YOUR INSTRUCTIONS – Every line from the beginning of the records below up to the one holding "Task: Select the white UT shirt 106 OVR pack" should be quoted exactly; leave out the rest.
◆ ◆ ◆
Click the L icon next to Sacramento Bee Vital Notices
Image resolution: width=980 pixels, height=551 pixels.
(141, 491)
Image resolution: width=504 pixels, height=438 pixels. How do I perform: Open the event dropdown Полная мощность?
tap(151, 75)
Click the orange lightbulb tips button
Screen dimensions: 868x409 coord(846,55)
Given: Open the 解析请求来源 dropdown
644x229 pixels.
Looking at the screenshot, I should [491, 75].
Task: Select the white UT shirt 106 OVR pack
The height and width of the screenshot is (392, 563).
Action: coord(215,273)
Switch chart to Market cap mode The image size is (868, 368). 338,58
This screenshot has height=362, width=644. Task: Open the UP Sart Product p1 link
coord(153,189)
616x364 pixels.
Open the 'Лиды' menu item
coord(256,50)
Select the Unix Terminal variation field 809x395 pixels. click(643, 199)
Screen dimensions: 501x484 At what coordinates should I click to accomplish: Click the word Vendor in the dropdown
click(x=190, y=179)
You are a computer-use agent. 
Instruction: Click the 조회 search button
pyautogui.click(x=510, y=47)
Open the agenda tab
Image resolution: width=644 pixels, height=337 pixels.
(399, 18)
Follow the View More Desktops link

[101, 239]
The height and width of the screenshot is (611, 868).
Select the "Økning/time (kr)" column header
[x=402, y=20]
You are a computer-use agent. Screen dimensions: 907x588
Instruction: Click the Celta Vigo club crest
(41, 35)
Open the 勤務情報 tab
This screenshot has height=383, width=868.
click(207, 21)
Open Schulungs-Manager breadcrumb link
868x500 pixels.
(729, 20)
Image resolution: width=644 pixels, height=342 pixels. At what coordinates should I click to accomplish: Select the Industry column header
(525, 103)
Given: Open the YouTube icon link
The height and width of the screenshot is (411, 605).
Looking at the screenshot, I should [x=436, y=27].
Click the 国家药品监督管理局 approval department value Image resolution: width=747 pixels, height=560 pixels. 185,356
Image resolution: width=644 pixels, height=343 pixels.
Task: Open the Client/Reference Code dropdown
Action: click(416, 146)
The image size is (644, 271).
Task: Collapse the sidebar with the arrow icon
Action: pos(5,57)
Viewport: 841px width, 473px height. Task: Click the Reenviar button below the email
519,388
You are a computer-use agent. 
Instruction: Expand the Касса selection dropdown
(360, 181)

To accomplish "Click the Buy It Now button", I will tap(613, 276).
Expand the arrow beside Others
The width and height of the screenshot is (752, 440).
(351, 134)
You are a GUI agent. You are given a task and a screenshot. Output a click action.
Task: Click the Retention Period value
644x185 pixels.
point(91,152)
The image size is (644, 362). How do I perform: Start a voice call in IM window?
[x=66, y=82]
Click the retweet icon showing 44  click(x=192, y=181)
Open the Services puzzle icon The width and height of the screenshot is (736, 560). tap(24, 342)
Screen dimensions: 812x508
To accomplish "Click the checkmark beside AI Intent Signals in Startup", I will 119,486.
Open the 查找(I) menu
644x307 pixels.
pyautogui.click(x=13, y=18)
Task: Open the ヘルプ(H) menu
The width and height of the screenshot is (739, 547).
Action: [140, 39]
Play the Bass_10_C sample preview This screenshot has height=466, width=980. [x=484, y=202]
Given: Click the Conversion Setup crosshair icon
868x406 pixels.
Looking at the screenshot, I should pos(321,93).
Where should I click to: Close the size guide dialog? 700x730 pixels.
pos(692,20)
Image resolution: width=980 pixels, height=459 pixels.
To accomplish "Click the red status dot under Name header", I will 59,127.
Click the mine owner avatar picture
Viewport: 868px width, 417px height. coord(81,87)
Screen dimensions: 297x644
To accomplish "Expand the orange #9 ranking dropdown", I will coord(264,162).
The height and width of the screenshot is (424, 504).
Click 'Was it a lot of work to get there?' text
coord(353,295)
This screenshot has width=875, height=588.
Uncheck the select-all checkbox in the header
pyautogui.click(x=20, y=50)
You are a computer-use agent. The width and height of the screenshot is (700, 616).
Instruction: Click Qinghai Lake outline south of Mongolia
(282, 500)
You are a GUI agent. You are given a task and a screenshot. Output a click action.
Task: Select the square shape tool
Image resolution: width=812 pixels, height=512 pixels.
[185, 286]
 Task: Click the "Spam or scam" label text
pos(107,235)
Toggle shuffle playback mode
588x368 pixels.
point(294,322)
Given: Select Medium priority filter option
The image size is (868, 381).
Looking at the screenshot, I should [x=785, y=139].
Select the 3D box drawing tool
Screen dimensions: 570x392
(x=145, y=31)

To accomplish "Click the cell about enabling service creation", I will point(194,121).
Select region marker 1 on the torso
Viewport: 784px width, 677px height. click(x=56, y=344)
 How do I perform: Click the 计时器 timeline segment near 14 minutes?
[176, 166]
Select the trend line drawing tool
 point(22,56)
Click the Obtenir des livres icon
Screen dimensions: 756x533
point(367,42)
◆ ◆ ◆
OUTPUT –
Click the L icon next to Sacramento Bee Vital Notices
Image resolution: width=980 pixels, height=551 pixels.
(141, 491)
Image resolution: width=504 pixels, height=438 pixels. How do I perform: Open the event dropdown Полная мощность?
tap(151, 75)
Click the orange lightbulb tips button
Screen dimensions: 868x409 coord(846,55)
Given: Open the 解析请求来源 dropdown
644x229 pixels.
Looking at the screenshot, I should [491, 75].
Task: Select the white UT shirt 106 OVR pack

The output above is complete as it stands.